The authors use TTT-Discover with adaptive entropic objective and PUCT reuse to achieve the best runtime of 1203.10 microseconds in the TriMul kernel optimization task. Ablations show that removing the entropic objective or reuse method significantly degrades performance, while the full TTT-Discover setup outperforms both naive RL and Best-of-N baselines.

Results show that TTT-Discover achieves a mean runtime of 1669.1 microseconds on AMD MI300X, outperforming the best human submission (2038.6 microseconds) and the Best-of-25600 baseline (2286.0 microseconds).
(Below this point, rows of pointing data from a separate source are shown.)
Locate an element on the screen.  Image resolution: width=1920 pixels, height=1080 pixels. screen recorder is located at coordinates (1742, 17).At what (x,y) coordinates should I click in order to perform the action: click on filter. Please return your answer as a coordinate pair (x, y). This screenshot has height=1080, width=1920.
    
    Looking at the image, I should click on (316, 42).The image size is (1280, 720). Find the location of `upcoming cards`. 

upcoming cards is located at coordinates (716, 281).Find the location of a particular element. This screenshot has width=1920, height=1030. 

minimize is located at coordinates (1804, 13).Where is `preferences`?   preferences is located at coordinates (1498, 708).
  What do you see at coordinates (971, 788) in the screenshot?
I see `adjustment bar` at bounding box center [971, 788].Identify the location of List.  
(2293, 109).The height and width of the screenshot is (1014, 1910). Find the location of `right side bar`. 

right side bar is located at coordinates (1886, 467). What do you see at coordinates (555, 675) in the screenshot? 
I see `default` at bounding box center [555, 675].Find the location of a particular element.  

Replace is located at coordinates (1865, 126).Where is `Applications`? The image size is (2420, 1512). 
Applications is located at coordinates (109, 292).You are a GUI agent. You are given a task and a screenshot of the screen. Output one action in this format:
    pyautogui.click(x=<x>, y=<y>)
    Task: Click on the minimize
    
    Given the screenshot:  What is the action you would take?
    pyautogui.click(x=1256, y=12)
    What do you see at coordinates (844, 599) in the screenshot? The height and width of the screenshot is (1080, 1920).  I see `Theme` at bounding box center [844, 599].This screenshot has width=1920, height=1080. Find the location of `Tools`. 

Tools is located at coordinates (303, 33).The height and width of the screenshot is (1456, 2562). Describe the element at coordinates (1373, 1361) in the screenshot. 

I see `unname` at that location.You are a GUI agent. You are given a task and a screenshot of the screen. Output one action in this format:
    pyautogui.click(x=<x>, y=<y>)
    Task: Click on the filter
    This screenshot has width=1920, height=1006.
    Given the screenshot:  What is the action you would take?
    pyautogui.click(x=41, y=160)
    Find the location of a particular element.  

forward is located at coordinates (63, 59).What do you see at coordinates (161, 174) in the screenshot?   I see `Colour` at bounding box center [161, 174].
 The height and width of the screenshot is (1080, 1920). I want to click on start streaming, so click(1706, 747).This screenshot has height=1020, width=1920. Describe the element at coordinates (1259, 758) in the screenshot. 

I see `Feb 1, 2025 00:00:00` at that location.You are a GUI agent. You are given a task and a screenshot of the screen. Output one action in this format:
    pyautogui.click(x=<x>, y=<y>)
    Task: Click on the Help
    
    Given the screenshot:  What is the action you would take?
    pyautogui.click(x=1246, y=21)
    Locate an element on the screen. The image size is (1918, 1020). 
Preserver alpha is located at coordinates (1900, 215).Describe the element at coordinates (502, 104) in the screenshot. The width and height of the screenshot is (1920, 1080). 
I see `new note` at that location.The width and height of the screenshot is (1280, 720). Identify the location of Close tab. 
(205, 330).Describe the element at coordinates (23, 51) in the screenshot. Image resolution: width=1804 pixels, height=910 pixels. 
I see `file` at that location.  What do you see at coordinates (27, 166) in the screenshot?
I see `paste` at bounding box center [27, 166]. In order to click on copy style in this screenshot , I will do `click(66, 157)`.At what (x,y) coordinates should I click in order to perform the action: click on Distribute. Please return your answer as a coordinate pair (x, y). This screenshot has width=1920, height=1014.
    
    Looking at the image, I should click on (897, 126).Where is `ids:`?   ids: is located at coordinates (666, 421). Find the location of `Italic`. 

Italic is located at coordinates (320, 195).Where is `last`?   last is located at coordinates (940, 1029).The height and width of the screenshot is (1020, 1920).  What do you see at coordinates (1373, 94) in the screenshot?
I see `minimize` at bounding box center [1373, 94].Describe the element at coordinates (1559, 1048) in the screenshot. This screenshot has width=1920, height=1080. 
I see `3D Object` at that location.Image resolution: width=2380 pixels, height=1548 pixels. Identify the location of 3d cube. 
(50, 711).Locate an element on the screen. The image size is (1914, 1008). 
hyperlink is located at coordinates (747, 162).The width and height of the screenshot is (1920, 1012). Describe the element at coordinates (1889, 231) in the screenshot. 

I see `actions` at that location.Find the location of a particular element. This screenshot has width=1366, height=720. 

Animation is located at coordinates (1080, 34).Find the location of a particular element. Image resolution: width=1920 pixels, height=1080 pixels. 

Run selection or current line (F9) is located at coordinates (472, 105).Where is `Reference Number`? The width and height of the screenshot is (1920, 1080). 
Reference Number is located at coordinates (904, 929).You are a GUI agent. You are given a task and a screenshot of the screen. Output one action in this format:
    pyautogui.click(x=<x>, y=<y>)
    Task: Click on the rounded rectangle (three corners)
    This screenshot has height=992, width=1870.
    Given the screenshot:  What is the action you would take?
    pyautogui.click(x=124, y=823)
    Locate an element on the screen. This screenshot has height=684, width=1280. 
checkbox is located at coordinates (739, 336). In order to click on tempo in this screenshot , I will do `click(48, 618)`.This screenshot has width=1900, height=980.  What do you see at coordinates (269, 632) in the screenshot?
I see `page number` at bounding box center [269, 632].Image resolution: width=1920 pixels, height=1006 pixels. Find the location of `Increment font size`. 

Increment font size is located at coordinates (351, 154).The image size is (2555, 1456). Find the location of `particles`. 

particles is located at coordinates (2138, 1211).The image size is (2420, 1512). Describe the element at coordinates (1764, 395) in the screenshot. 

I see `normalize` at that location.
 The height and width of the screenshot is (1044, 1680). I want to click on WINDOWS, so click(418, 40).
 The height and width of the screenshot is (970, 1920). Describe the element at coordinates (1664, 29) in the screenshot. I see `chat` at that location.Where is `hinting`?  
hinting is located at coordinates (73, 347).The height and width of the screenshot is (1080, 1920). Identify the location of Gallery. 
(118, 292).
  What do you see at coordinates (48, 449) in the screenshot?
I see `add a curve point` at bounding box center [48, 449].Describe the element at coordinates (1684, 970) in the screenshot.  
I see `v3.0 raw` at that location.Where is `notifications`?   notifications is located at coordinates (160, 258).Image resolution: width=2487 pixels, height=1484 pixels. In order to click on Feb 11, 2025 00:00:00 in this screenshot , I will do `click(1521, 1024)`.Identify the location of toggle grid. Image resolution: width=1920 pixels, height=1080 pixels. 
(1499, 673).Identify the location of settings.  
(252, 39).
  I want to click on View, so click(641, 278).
The method demonstrates consistent performance across all three instances, with 95% confidence intervals indicating statistically significant improvements over human and baseline results.

Results show that TTT-Discover with Qwen3-8B achieves the same performance as AlphaEvolve V2 and ShinkaEvolve on the circle packing task for n=26 and n=32, matching the best known results without improvements.

Results show that TTT-Discover achieves the highest score in both the Geometry (ahc039) and Scheduling (ahc058) competitions, outperforming all human submissions and prior AI baselines. In Geometry, TTT-Discover scores 567,062, surpassing the top human score of 566,997, and in Scheduling, it scores 848,414,228, exceeding the best human score of 847,674,723.

Results show that TTT-Discover achieves state-of-the-art performance across all GPU types in the TriMul competition, outperforming the best human submissions by over 15% on average. The method produces kernels that are significantly faster than existing human and AI baselines, with the best kernel on H100 running at 1161.2 microseconds, surpassing the top human result by 22%.